Dudleya Genomics Pipeline

Dr. Justen Whittall, Evan Hackstadt, Karina Martinez, Dante Cable

Instructions last updated: 1/14/26

Pipeline Architecture

Snakefile — contains the bulk of the pipeline. It is a list of steps (terminal commands / scripts) to process the data.
The Snakefile depends on two config files that tell it what to do:
- config/profile.yaml — contains parameters telling Snakemake to use SLURM and specifying default resources. We do NOT normally change this.
- config/samples.yaml — paths to the ref genome, anc genome, and a dictionary mapping sample names to the paths to each raw file (R1 and R2).

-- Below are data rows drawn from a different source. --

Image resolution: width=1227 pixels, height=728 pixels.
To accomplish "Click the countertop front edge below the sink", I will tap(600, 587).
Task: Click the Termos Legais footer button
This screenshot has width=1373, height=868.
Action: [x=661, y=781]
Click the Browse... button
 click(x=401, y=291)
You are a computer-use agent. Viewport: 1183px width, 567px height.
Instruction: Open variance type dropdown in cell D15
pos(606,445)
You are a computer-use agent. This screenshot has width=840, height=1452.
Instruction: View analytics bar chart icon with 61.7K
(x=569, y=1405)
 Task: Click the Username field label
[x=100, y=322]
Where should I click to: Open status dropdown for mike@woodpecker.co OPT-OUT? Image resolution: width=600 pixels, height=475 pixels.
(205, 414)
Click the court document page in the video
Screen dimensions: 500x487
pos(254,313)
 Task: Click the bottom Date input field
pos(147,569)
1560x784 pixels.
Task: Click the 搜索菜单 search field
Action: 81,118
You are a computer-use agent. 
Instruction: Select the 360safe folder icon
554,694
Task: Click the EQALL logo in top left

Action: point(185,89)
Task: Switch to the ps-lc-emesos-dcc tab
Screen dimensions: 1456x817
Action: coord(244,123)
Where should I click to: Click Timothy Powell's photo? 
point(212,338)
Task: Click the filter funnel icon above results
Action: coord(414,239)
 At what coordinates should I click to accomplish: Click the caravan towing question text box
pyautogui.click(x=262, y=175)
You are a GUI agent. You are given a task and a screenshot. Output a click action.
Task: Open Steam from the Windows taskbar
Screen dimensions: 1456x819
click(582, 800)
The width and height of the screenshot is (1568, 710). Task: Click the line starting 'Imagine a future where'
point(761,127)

We MAY change this.
- update_sample_config.py — utility script providing an easy way to update samples config file.
submit_snakemake.sh — batch file that allows us to run the pipeline in the background (as a master SLURM job).

Running the Pipeline

Update sample config

Let's say we have new samples in a folder data/ that we want to process. First we need to udpate config/samples.yaml to point to our samples.

You can use the utility script, update_sample_config.py, to do this easily without editing the file directly.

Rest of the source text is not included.